=== Consigne ===
Transforme en liste JSON de chaînes, une par ligne et sans les lignes vides, les lignes de la liste qui vont de celle contenant « The image size » jusqu'à celle contenant « This screenshot has », ces deux lignes comprises.

=== Données de départ ===
>>>
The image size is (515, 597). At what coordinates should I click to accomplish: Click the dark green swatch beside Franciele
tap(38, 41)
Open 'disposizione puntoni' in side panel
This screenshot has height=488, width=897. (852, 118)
<<<
>>>
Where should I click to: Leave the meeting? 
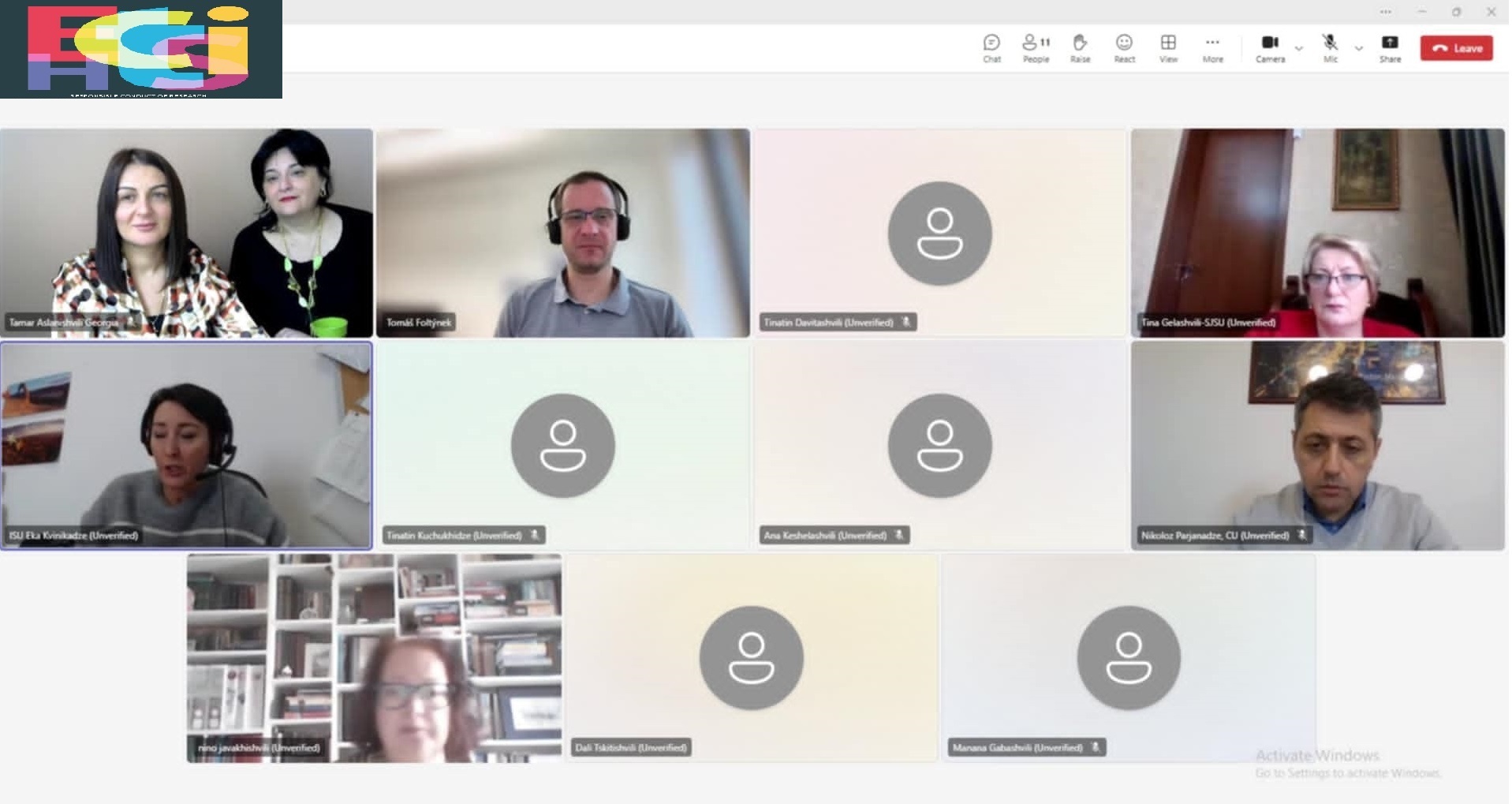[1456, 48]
<<<
=== Réponse ===
[
  "The image size is (515, 597). At what coordinates should I click to accomplish: Click the dark green swatch beside Franciele",
  "tap(38, 41)",
  "Open 'disposizione puntoni' in side panel",
  "This screenshot has height=488, width=897. (852, 118)"
]